__Problem description__:
Among the records that follow, count the lines with the string "section"; report only that count.

__Task input__:
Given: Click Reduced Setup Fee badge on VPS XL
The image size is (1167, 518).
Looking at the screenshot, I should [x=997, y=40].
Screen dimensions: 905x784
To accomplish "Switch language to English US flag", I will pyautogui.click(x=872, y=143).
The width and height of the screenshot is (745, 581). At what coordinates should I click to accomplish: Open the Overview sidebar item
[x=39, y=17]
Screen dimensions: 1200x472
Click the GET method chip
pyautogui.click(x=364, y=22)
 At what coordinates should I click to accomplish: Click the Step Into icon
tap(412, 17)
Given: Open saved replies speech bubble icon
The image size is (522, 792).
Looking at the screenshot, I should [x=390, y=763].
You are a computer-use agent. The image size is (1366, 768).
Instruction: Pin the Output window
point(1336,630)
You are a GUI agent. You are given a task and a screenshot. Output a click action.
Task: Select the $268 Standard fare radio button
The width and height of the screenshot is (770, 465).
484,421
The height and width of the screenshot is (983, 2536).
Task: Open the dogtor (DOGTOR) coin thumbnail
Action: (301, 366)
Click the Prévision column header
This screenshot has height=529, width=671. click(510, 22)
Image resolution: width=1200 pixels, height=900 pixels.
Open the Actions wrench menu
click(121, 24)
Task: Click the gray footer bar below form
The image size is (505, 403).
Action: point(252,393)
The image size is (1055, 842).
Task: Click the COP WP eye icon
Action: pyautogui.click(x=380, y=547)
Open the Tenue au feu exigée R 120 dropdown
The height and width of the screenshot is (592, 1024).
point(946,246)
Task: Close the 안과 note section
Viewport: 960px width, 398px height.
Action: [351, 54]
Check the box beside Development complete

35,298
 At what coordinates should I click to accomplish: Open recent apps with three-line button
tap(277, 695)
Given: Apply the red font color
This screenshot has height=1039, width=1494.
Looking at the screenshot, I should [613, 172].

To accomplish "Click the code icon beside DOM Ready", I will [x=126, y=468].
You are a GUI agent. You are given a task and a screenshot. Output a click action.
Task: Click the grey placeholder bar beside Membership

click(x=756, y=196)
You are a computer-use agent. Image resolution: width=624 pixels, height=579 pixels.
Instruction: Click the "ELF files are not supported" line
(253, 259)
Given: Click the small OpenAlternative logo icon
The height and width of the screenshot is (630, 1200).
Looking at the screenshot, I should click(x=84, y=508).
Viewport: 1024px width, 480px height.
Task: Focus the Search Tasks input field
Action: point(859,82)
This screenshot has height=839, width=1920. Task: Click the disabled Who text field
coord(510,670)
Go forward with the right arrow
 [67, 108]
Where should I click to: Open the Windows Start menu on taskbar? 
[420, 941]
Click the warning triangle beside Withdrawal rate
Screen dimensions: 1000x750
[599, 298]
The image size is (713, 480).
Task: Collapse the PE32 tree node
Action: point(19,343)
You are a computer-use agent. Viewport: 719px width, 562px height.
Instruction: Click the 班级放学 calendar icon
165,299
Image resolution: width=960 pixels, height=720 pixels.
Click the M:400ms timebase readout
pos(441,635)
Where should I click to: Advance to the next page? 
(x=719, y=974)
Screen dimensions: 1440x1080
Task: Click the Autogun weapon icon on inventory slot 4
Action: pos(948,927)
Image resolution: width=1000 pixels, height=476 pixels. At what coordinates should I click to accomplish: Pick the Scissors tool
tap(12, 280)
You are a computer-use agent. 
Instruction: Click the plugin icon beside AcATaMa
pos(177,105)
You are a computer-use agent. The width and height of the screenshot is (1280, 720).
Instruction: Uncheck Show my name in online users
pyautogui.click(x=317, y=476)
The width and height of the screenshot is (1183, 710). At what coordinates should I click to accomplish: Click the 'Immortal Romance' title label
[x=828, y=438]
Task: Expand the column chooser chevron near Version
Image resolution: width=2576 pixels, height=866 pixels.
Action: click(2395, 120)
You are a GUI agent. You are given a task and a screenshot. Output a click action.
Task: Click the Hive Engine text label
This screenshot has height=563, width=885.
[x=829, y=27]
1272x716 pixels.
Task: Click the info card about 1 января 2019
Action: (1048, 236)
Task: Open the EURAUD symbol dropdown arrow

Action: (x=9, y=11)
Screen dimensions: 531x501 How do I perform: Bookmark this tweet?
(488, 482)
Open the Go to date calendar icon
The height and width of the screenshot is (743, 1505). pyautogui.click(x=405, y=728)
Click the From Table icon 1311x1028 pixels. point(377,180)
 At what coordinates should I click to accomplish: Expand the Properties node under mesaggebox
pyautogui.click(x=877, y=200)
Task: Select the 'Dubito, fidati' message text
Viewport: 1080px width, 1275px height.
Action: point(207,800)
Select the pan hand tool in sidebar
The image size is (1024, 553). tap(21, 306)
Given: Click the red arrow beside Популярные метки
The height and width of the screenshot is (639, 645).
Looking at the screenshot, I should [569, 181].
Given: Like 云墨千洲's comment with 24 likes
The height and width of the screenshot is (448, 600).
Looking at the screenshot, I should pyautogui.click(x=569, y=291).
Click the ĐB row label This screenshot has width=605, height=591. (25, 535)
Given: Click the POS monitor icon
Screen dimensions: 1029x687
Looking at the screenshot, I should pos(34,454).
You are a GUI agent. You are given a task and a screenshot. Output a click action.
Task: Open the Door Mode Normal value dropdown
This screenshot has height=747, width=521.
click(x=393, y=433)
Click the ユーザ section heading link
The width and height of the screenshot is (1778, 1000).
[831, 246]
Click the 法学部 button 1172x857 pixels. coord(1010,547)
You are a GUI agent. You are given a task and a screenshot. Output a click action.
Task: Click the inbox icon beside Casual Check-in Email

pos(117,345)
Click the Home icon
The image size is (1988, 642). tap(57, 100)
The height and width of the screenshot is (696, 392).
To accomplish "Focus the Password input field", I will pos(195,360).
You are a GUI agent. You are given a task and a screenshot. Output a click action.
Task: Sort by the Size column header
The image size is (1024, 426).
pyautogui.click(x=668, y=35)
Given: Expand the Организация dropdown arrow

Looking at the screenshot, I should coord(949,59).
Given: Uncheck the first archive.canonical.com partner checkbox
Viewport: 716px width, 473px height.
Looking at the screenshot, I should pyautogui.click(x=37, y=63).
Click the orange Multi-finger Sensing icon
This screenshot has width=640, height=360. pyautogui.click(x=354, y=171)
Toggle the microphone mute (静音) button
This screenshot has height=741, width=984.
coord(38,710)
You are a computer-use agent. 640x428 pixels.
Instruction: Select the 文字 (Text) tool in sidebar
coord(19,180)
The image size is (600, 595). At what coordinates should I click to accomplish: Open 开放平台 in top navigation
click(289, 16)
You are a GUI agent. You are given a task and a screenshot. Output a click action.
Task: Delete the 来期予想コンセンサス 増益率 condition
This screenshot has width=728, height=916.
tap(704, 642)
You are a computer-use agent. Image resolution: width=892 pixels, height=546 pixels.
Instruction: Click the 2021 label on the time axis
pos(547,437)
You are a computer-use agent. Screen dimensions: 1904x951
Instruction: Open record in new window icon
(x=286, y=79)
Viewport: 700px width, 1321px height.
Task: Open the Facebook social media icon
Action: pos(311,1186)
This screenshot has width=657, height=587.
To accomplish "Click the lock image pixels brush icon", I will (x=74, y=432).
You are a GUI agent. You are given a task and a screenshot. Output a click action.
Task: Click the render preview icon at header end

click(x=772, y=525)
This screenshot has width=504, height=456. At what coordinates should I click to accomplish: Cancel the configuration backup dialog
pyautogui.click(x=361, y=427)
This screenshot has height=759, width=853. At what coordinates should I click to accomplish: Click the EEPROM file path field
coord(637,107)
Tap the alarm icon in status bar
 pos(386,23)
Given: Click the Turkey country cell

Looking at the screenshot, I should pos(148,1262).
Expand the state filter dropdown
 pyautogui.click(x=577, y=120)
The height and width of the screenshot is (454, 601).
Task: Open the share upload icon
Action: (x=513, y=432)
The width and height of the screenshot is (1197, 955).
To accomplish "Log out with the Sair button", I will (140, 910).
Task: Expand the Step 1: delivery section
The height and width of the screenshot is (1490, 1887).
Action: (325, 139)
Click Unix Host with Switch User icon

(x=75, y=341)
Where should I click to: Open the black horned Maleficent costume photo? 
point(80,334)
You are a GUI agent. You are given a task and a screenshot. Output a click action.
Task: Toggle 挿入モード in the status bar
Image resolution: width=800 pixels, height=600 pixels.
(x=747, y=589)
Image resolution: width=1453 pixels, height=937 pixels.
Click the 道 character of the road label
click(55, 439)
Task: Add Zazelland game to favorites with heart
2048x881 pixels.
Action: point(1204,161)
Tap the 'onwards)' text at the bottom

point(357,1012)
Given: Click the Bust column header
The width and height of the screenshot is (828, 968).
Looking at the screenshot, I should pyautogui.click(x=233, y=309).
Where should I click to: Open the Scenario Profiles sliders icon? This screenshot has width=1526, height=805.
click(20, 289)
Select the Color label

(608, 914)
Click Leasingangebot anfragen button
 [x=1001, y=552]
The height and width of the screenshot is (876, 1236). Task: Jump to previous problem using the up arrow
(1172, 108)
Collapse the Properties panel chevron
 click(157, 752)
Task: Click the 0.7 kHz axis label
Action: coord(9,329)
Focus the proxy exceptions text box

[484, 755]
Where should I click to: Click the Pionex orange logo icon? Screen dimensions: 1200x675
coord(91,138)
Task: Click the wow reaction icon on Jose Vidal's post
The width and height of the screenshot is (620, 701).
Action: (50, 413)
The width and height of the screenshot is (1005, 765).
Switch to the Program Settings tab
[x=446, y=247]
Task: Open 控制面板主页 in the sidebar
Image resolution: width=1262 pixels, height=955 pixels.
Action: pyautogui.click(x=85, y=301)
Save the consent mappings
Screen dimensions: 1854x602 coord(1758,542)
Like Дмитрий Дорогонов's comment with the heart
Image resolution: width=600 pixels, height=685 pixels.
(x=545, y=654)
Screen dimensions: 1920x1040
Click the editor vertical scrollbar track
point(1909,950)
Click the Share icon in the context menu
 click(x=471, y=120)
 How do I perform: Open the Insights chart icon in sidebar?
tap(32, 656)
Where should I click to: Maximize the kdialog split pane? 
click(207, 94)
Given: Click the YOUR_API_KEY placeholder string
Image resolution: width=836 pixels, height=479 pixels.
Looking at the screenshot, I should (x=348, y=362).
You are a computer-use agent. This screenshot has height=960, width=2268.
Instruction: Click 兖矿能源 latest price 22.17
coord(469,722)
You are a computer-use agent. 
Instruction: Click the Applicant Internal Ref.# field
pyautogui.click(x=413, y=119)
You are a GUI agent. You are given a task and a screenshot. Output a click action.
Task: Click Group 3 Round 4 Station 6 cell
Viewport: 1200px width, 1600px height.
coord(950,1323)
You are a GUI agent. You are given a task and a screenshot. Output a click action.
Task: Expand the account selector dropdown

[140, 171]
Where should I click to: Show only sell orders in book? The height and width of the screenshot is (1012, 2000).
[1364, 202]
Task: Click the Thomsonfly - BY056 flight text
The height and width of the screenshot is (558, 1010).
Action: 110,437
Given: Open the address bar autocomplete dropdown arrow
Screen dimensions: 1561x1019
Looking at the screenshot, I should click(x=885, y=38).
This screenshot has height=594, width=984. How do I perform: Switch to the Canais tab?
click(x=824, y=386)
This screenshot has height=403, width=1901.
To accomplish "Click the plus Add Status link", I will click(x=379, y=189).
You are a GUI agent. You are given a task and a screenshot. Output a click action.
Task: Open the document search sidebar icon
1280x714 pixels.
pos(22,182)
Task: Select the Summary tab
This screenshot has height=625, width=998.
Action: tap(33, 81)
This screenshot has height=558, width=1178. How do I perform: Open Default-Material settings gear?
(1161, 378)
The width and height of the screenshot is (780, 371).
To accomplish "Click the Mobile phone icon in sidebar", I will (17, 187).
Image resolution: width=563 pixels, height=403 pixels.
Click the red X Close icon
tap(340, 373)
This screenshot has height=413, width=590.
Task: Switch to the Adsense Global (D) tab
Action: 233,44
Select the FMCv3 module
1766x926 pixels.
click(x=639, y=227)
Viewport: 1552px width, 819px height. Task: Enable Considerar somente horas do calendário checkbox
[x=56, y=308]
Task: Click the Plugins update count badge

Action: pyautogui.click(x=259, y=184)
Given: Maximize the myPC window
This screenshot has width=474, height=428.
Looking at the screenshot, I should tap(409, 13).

__Task result__:
3